Please output exactly the part of the records below that opens with the line containing "Image resolution: width=1844" and closes with the line containing "Task: Click the Da pipe circle in the drawing", both lines included, and nothing else.

[Stored entries]:
****************
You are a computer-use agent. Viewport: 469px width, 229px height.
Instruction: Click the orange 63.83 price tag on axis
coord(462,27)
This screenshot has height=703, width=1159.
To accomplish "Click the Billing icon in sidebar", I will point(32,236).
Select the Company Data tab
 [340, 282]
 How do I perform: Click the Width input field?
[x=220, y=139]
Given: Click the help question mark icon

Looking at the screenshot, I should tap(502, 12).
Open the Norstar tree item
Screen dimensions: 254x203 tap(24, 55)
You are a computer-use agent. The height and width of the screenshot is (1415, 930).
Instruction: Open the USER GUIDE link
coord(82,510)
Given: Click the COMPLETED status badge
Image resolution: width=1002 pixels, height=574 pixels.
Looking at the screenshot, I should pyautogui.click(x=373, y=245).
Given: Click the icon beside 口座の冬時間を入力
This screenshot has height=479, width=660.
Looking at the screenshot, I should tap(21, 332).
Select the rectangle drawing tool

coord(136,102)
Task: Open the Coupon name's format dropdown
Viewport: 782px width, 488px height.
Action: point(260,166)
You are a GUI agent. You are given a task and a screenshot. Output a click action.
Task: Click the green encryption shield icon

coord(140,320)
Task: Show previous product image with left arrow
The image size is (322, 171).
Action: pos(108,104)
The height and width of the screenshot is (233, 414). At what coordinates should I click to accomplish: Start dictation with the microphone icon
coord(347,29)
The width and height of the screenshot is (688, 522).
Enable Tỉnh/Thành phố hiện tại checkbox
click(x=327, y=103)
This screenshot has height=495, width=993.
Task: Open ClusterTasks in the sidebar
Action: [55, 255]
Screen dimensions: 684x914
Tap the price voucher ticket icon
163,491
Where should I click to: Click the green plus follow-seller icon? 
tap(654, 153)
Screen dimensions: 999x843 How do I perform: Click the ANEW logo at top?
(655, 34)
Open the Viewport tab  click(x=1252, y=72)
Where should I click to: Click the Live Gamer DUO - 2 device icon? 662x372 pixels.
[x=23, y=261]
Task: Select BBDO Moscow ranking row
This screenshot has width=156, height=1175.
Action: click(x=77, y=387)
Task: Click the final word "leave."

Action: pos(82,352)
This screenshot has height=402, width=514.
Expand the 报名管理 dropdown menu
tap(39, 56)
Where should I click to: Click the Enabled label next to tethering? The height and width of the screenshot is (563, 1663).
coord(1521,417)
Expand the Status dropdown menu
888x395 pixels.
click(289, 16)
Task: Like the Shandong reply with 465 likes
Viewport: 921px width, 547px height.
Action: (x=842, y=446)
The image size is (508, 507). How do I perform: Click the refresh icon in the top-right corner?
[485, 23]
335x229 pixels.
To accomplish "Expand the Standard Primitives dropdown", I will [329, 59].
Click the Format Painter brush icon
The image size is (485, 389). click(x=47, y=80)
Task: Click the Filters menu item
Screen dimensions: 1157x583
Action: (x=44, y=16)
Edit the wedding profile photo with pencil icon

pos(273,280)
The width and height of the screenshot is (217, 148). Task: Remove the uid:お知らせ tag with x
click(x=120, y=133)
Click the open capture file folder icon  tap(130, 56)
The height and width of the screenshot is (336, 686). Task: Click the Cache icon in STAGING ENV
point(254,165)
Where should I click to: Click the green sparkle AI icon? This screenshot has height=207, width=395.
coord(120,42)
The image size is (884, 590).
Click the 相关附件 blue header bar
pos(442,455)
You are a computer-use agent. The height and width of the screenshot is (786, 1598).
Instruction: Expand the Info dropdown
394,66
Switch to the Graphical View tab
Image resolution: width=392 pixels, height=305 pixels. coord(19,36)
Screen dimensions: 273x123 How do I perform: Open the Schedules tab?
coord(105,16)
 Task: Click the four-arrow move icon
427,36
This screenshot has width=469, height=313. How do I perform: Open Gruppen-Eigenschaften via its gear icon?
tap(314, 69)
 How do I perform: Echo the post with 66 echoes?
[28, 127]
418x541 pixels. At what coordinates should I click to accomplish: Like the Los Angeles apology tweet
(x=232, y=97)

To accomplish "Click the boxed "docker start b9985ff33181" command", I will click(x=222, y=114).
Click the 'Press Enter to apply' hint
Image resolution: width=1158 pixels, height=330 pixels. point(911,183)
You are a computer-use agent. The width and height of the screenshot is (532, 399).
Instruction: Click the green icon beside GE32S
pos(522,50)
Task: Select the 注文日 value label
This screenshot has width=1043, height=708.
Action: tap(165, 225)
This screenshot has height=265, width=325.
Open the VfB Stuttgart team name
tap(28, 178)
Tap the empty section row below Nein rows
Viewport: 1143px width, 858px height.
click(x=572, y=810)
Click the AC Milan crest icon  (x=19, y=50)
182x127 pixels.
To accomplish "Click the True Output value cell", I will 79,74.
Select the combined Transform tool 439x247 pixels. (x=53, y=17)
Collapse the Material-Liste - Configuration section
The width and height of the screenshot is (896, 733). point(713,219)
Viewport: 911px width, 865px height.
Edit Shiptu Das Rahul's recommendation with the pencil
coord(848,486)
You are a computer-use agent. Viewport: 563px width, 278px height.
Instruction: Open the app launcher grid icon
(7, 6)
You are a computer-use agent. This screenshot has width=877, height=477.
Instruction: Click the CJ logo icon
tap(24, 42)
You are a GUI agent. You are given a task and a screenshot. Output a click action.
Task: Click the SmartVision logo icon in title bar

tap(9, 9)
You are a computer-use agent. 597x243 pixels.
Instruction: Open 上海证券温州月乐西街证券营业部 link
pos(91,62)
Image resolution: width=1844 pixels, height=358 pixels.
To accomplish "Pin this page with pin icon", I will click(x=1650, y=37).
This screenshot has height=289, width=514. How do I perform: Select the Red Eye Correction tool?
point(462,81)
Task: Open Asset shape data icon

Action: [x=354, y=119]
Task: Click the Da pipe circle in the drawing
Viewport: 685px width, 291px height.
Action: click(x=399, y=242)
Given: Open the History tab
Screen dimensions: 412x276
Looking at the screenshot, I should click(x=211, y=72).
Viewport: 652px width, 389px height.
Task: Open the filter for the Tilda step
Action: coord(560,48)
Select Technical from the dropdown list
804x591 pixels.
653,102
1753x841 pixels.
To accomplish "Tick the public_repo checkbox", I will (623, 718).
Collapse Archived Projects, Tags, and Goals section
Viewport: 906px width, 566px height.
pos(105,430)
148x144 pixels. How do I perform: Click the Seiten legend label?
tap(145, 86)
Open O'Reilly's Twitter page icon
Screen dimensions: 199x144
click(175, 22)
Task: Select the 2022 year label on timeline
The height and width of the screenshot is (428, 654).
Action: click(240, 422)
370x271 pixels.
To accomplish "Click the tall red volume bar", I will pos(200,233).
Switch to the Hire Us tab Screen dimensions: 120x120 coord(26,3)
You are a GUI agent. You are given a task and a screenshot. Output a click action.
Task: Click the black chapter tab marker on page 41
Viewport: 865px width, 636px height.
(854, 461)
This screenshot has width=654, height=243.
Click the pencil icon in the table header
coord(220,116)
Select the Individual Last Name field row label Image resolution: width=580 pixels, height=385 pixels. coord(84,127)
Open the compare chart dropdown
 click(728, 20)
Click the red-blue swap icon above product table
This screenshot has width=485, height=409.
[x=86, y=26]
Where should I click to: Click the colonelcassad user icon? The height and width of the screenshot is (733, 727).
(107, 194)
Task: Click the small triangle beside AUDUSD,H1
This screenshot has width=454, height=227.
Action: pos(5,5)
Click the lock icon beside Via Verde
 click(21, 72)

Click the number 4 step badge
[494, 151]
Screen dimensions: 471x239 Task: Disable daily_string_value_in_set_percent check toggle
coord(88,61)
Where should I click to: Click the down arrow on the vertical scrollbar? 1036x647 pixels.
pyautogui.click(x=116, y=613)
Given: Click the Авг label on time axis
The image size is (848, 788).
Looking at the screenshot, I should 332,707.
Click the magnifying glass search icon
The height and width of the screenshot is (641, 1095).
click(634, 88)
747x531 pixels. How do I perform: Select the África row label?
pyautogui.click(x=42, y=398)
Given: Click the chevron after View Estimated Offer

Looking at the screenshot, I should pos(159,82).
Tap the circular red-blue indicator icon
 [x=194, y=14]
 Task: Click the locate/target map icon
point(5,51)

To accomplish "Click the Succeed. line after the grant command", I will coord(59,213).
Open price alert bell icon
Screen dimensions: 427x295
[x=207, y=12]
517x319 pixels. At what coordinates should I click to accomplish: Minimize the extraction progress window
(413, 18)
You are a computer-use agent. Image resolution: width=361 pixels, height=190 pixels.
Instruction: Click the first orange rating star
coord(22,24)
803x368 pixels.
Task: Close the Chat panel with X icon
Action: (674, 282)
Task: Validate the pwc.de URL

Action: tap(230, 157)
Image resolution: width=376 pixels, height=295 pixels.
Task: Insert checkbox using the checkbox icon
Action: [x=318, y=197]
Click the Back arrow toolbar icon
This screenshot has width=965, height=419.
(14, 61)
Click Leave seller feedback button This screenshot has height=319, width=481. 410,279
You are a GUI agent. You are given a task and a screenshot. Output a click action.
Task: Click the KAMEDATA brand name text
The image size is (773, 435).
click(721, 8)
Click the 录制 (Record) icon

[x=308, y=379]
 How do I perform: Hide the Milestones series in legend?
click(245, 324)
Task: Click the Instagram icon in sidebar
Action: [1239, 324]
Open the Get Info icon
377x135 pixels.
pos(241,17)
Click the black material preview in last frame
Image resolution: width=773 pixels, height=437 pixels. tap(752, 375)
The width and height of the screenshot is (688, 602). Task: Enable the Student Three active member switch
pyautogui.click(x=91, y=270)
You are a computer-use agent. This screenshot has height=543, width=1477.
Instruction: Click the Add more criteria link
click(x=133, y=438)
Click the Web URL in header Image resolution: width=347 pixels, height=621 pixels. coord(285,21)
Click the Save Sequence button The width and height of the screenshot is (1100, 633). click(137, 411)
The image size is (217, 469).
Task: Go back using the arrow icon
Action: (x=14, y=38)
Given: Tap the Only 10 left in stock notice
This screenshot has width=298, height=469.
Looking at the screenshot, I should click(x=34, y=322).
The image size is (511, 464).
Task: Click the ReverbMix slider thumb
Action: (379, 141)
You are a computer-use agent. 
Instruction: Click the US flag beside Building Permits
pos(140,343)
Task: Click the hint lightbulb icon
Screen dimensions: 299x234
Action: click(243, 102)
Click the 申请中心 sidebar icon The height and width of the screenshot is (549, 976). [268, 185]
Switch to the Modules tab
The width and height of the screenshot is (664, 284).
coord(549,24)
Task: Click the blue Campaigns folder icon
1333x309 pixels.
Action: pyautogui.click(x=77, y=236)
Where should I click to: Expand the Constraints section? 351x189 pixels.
****************
[EXPECTED ANSWER]:
Image resolution: width=1844 pixels, height=358 pixels.
To accomplish "Pin this page with pin icon", I will click(x=1650, y=37).
This screenshot has height=289, width=514. How do I perform: Select the Red Eye Correction tool?
point(462,81)
Task: Open Asset shape data icon

Action: [x=354, y=119]
Task: Click the Da pipe circle in the drawing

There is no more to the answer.